Bradley’s injury underlined how exposed Liverpool can look when their right side loses stability. Dumfries, at 30, is not a long-term project. He is a ready-made solution: experienced, physically imposing, and tested at Champions League and international level.

The £22 million release clause, as reported by Joyce, changes the dynamic. In a market where top-level full-backs can command eye-watering fees, that number sits in the “value” bracket Liverpool’s recruitment team have often targeted.

Inter, for their part, must balance the books and the squad. Dumfries is a saleable asset. Jones, a player they admire and have tracked, could soften the blow of losing their right-back, at least in terms of squad construction. There is no suggestion of a formal swap, but the lines between the two deals are starting to blur.

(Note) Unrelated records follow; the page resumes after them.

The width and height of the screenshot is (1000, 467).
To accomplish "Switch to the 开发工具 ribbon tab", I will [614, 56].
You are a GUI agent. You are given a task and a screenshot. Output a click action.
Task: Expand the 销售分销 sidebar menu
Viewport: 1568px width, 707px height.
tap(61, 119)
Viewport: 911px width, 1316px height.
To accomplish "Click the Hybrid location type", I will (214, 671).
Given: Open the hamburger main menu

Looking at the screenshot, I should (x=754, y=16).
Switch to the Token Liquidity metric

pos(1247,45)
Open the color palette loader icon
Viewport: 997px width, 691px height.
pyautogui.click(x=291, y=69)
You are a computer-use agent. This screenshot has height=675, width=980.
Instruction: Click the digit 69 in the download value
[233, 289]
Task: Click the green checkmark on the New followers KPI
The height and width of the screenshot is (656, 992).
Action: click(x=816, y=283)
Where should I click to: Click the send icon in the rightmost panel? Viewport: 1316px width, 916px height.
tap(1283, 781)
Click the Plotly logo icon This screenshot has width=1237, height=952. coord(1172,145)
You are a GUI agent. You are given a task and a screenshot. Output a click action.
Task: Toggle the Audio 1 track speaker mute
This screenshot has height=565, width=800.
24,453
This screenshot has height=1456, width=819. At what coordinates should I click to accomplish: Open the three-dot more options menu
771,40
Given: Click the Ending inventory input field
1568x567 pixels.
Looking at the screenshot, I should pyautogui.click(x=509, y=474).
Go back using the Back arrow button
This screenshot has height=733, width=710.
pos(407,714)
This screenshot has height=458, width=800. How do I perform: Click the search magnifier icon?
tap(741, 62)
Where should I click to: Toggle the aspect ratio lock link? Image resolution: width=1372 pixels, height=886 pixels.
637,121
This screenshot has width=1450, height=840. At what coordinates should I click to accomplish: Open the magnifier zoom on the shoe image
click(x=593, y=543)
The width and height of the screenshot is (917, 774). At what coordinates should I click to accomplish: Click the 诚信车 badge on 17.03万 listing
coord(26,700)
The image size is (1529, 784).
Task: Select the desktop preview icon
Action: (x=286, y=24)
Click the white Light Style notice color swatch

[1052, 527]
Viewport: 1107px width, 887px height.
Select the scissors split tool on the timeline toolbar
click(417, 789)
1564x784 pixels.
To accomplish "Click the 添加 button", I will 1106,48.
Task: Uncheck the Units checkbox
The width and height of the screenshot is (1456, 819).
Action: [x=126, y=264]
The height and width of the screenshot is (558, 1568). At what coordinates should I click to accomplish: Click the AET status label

Liverpool’s decision-makers have built their recent success on avoiding vanity buys and prioritising tactical fit. Dumfries ticks those boxes.

Slot’s First Big Test

This is Slot’s first real summer in charge of Liverpool’s future. It already feels decisive.

He must guide a club in transition through contract uncertainty, tactical evolution and a fiercely competitive market. Jones sits at the heart of that. So does the right-back position. So does the balance between loyalty to academy products and the cold logic of squad building.

Inter’s pursuit of Jones will probe Liverpool’s stance if talks over a new contract stall. At the same time, Dumfries is moving from scouting reports into genuine consideration as a solution on the right.

The two situations are not officially linked, yet they move in parallel. One player could be walking into the San Siro, another stepping out at Anfield in red. Different roles, different ages, same transfer corridor.

Everything now hinges on how Slot and Liverpool’s hierarchy see Jones: a central pillar of the next cycle, or a valuable asset to cash in on to accelerate the rebuild.

What is certain is that Joyce’s reporting has dragged Dumfries into the centre of Liverpool’s summer debate. Inter Milan are already in position. The next move belongs to Liverpool.